Memory System

Han's four-layer memory system provides full historical context - from instant rules to complete conversation history, with automatic pattern promotion.

Every codebase has quirks that aren't in the README. Claude figures these out, then next session... context is lost. Han's memory system fixes this with four layers of context and automatic pattern promotion.

Four Layers of Memory

LayerSourceSpeedContains
1. Rules.claude/rules/InstantConventions, patterns
2. SessionsJSONL transcriptsFastMessages, tool calls
3. TranscriptsConversationsModerateFull discussion history
4. Team MemoryGit + integrationsVariesCommits, PRs, expertise

All layers are searchable via the memory MCP tool.

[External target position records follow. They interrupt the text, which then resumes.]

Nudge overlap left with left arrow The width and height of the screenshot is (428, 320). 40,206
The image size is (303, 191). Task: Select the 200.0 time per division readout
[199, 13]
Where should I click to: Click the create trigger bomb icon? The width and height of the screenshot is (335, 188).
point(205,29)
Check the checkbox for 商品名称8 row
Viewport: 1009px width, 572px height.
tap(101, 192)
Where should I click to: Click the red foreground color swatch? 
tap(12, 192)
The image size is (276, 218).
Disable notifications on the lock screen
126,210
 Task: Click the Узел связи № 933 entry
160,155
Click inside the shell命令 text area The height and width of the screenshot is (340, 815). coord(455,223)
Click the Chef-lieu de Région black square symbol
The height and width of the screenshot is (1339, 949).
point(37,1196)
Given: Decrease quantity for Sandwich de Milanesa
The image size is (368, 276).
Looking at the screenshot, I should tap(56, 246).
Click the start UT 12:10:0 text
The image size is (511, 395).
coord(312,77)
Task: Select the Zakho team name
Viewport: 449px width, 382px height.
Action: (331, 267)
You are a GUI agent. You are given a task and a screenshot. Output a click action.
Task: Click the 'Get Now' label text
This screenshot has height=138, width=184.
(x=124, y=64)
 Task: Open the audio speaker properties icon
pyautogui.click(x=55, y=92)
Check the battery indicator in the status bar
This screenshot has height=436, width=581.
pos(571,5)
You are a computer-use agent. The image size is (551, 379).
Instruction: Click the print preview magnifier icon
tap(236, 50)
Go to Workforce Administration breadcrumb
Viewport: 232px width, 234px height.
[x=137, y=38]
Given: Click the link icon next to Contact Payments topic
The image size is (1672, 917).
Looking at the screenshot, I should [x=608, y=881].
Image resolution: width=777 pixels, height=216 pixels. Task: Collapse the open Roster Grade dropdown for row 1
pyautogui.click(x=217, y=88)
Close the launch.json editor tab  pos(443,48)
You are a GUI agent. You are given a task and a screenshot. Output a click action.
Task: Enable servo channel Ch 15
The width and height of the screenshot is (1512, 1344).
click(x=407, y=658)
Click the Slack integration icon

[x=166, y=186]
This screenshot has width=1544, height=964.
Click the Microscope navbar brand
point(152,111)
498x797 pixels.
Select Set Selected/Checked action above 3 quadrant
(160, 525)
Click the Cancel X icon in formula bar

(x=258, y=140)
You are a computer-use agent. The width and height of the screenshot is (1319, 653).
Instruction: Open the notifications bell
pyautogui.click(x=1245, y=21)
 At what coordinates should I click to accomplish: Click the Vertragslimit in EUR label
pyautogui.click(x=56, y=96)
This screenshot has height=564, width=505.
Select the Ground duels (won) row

Sessions are indexed into SQLite with FTS5 for fast full-text search.


Layer 1: Rules - The Learn Tool

Han lets Claude teach itself about your project by writing to .claude/rules/.

How It Works

Han provides MCP tools that let Claude write to .claude/rules/ - the modular rules directory that Claude Code loads automatically. When Claude discovers something worth remembering, it captures it.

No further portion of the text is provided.